Surtout quand on analyse les critiques que le débat cristallise. Un vrai bingo féministe (et encore, je passe sur les « connes » « idiotes » et autres noms d’oiseaux).

Petit inventaire et tentative de réponse :

- « Y a pas des sujets plus importants en ce moment ? » : Si le sujet est sans importance pourquoi perdre du temps et de l’énergie à vouloir s’y opposer ? Et se battre pour que rien ne change ?

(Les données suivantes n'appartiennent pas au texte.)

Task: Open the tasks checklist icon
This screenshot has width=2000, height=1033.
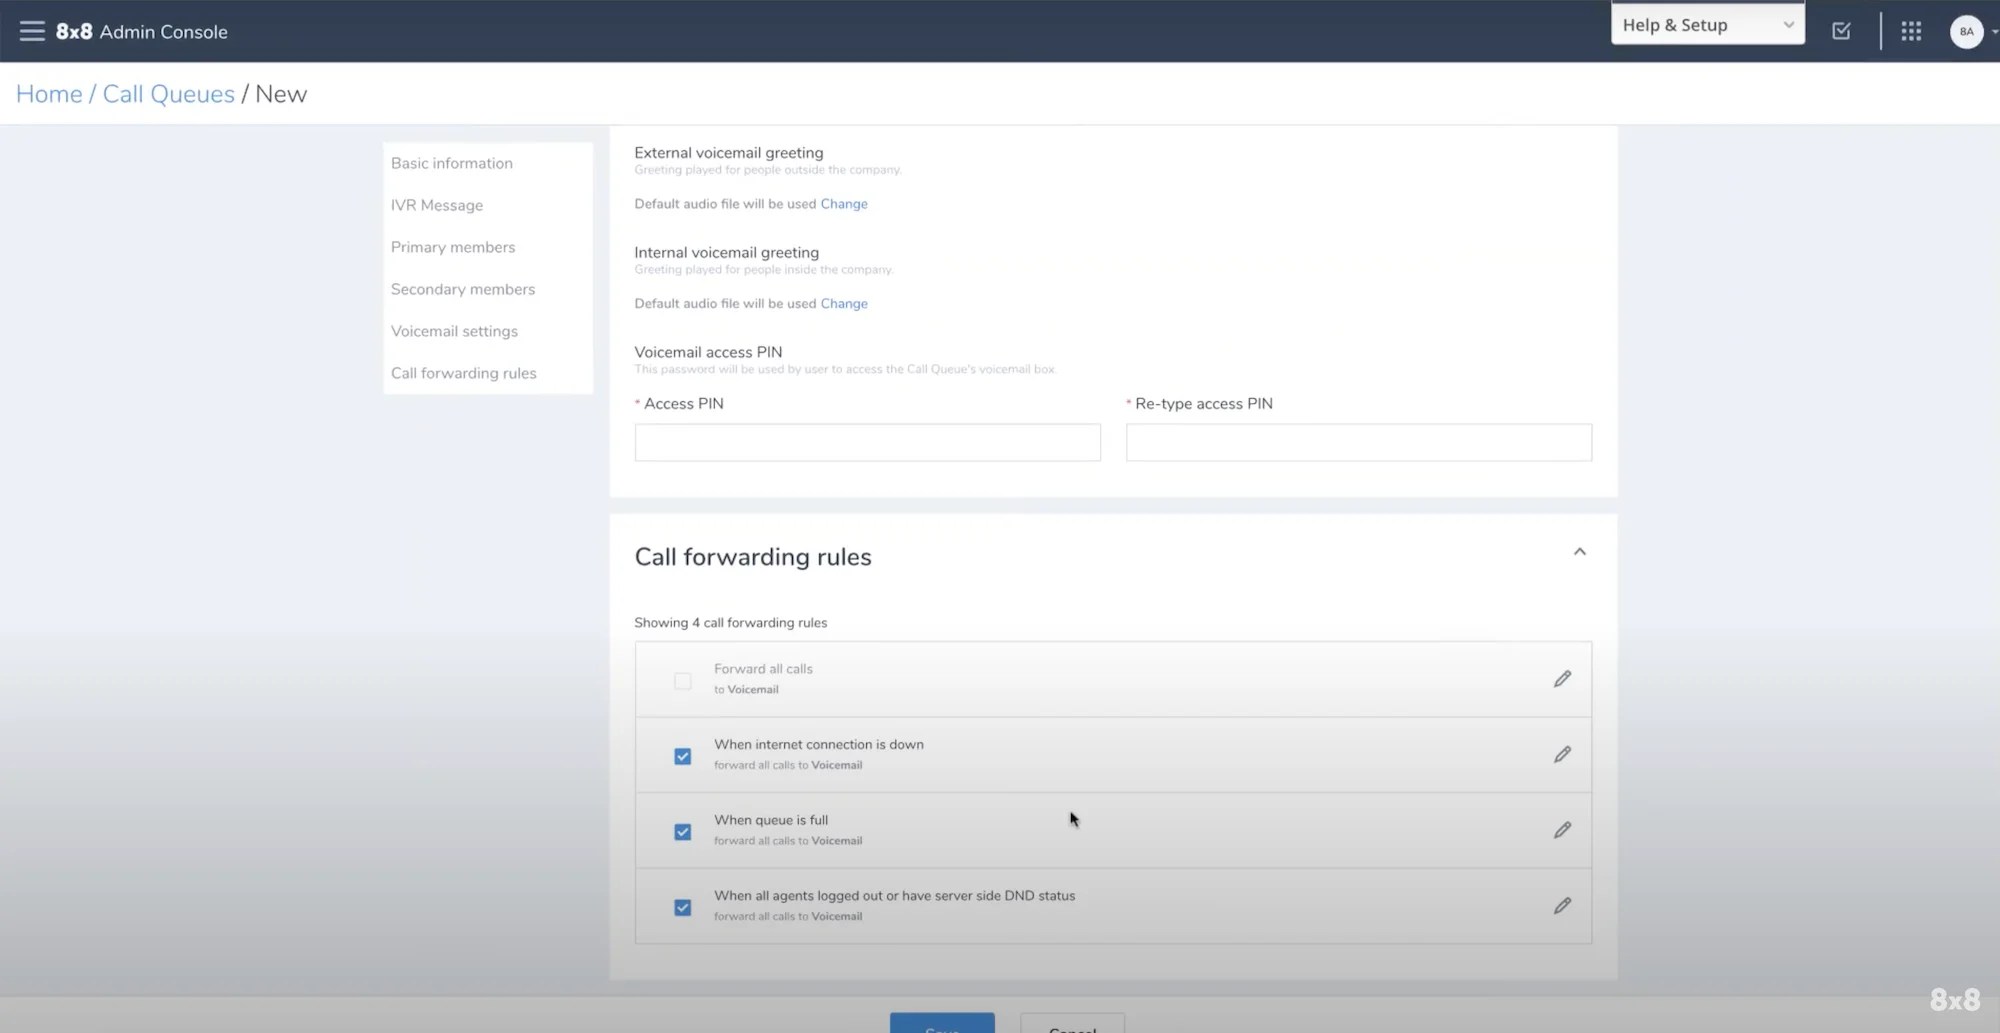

- « Vous n'avez pas d’autres causes à défendre, d’autres combats à mener ? » : un grand classique qui ressort dès qu’une cause féministe, quelle qu’elle soit, est mise en avant.  On peut lutter pour l’égalité des salaires, contre la violence envers les femmes tout en décidant de s’attaquer au langage. Un combat n’exclut pas l’autre. Cet argument reviendrait à ne pas donner 1 € au SDF de sa rue sous prétexte que ça ne solutionnerait pas la faim dans le monde

- « Ca ne règlera pas les problèmes de l’école » : ce changement de vocabulaire n’a pas la prétention de régler tous les problèmes de l’école, qui vont bien au-delà du simple sexisme. Simplement d’aider à lutter contre les stéréotypes hommes/femmes ce qui est déjà pas mal. Encore une fois, s’attaquer à une problématique n’enterre pas toutes les autres

- « Changer les mots ne changera rien » : Les mots ne sont pas anodins, ils sont même politiques voire idéologiques. Preuve en est, les déchainements provoqués et les résistances en oeuvre dès qu’on tente de les faire évoluer (la féminisation des noms, jugée ridicule et compliquée en est un parfait exemple). Ici le terme « école maternelle » n’est plus adaptée à son époque. Elle n’est plus un lieu de soins, de maternage, une simple garderie mais un lieu d’apprentissage. C’est aussi rendre ses lettres de noblesse à l’école et aux enseignants que d’en tenir compte. Tout comme remplacer le terme d’ « instituteur » par celui de « professeur des écoles » avait son importance symbolique à l’époque. Le langage n’est pas une matière figée, il évolue. Alors qu’il y a peu,  on disait encore fréquemment « l’heure des mamans », chacun a progressivement pris le soin de renommer l’heure de la sortie en « heure des parents » ou encore mieux en « heure du goûter ». Un petit pas vers l’égalité qui n’a, cette fois, choqué personne. Par ailleurs, en « déféminisant » le nom de l’école, on peut espérer que l’on contribuera à masculiniser une profession choisie à 81,5% par les femmes. Cette note de l’Education Nationale l’explique très bien : « Il semblerait ainsi que « les représentations sociales liées à la socialisation de sexe jouent à plein rendement : gérer scolairement la petite enfance apparaît mentalement comme un métier de femmes reposant sur la construction sociale idéologique, subjective et réductive de l’instinct maternel. »

- « J’aime bien le mot « maternelle » et je veux continuer à l’utiliser. Qu’est ce qu’ils vont inventer comme mot horrible pour remplacer ça ? » : Si on veut continuer au jeu du « c’était mieux avant », pourquoi ne pas revenir au temps où l’école maternelle s’appelait encore l’ « asile » ? Ce mot vous choque ? C’est bien la preuve que la langue évolue, la société aussi.

Histoire d’aller plus loin, je serais d’avis de renommer l’Education Nationale en "Instruction Nationale". Car les professeurs sont là pour instruire les enfants, pas les éduquer.